— Нет, Дэннис, — твердо возразила я. — Пойми, пожалуйста, что с ним я в эти игры играть боюсь: он способен неверно понять сказанное, даже если речь идет о самых простых вещах. Обычные при первом знакомстве хитрости и женские уловки — говорить «нет», подразумевая «может быть», и «может быть», имея в виду «да», — в этом случае могли бы все погубить.

— Ладно, если ты настаиваешь… Дальше что было?

— Он сказал: «Я так романтически настроен, ты будешь доедать пиццу?»

— Златоуст чертов, — без всякого восхищения пробормотал Дэннис.

— Я пришла в небывалое возбуждение, — продолжала я.

— А от чего тут в возбуждение-то приходить? — цинично заметил мой друг. — Заплачено же, значит, надо кому-то доесть, но что в этом возбуждающего, ей-богу, не понимаю.

Я оставила его мерзкую ремарку без внимания.

— А в постели он как, ничего? — спросил Дэннис.

— Пока не знаю.

— Как, ты ему не дала?

— Он и не просил.

— Но ведь вы провели вместе почти двадцать четыре часа. Тебя это не смущает?

— Нет.

Меня действительно это не смущало. Разумеется, такая скромность в мужчине не вполне обычна, но ничего неслыханного в ней нет.

— Он точно голубой, — сказал Дэннис. — Помяни мое слово! Разве тебе не обидно, что он не попытался тебя завалить? — в некотором недоумении спросил Дэннис.

— Потому-то мне и не обидно, — сказала я. — Мне нравятся мужчины, которые идут к цели медленно, которые хотят узнать меня до того, как уложат в постель.

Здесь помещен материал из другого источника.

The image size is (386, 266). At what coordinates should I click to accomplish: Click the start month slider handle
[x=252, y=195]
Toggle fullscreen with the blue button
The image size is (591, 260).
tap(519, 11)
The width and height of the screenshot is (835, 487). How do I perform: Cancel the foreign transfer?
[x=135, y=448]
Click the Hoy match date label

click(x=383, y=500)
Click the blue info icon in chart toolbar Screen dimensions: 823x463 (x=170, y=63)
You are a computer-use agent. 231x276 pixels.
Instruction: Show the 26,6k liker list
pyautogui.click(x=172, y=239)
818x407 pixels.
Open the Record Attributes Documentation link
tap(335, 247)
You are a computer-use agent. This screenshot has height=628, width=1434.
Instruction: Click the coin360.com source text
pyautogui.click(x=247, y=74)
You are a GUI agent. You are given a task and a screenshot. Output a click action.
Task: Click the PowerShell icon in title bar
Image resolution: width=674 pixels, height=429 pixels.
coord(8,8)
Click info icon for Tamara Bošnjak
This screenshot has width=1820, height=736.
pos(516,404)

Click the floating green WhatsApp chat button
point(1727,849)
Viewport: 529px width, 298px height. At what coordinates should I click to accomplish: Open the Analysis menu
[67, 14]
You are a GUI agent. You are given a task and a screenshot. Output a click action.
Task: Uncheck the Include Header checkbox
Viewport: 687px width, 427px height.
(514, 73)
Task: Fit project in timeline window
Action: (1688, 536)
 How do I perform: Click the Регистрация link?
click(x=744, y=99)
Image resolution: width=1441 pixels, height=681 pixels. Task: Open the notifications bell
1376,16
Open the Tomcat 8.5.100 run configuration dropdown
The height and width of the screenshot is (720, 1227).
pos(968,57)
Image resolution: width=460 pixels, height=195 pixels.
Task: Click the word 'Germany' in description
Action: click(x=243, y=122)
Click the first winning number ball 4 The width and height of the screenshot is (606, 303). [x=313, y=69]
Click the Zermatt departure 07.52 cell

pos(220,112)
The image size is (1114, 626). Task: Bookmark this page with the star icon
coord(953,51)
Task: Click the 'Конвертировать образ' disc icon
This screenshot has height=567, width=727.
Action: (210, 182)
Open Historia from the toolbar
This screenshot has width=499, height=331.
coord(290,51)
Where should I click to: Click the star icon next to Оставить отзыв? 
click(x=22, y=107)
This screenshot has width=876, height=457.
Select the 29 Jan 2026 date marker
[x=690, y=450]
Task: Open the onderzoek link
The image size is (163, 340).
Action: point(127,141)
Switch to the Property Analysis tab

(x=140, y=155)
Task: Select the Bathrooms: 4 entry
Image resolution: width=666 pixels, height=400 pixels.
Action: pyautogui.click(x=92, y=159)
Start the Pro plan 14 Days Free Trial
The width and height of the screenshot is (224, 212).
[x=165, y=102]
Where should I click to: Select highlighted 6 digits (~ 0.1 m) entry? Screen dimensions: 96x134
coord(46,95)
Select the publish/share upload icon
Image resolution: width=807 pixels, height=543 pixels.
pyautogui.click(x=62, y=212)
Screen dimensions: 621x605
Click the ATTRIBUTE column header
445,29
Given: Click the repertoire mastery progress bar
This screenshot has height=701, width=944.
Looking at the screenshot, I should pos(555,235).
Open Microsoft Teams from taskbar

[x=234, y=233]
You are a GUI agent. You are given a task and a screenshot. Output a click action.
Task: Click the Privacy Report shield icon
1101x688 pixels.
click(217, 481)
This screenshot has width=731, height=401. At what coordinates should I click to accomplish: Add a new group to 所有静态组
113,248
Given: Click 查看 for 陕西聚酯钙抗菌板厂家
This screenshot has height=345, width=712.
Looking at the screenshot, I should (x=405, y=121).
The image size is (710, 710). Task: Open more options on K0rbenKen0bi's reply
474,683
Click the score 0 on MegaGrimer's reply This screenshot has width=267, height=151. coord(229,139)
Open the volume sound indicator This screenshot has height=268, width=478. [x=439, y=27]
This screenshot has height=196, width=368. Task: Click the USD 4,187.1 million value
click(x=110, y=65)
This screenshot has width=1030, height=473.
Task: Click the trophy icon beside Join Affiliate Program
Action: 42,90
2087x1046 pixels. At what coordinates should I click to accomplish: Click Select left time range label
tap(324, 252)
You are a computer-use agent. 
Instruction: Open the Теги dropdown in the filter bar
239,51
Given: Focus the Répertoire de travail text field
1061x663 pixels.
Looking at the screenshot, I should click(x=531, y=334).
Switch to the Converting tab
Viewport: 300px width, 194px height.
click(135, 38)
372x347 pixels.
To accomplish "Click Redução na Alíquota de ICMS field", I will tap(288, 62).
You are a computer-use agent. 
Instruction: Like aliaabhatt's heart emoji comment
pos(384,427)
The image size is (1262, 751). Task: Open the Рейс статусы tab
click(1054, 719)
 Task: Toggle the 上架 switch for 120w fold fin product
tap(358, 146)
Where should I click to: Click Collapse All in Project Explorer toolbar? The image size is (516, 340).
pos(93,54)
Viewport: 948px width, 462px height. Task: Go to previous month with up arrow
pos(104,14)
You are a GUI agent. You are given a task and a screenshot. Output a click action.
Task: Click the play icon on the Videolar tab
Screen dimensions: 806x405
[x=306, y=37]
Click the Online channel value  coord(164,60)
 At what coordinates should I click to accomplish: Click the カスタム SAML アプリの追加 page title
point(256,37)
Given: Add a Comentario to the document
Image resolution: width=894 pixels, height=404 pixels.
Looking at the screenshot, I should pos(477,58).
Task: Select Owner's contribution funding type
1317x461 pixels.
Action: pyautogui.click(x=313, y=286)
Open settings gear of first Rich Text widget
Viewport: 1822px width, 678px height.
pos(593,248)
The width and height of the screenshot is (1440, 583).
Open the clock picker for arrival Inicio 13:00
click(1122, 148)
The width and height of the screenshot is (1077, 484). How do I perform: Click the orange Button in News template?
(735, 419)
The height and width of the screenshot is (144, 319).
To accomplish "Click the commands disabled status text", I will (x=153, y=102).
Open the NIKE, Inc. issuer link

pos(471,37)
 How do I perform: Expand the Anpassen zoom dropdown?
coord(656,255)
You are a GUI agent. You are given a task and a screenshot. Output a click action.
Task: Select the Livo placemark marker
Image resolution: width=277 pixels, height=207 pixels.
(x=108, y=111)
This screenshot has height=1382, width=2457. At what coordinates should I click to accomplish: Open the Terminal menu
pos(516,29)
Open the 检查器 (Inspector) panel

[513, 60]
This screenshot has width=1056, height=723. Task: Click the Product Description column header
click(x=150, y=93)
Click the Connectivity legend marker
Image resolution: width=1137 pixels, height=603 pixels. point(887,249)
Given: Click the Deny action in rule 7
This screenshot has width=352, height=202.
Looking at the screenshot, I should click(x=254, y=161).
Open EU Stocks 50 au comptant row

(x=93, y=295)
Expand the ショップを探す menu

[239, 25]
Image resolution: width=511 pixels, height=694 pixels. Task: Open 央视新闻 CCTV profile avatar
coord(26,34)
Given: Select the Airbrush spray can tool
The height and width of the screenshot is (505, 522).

Это была чистая правда, а вовсе не бравада для Дэнниса: мужчины, пребывающие в постоянной боевой готовности к сношению, большие взрослые дядьки с непомерными сексуальными аппетитами действительно меня пугают. Не понимаю мужиков с похотливыми взглядами, толстыми ляжками, волосатой грудью и массивным небритым подбородком, с эрекцией по шесть раз в час, воняющих потом, солью и сексом. Тех, кто входит в комнату, всем своим видом говоря: вот мой готовый к делу друг, а через пять минут прибудет и все остальное.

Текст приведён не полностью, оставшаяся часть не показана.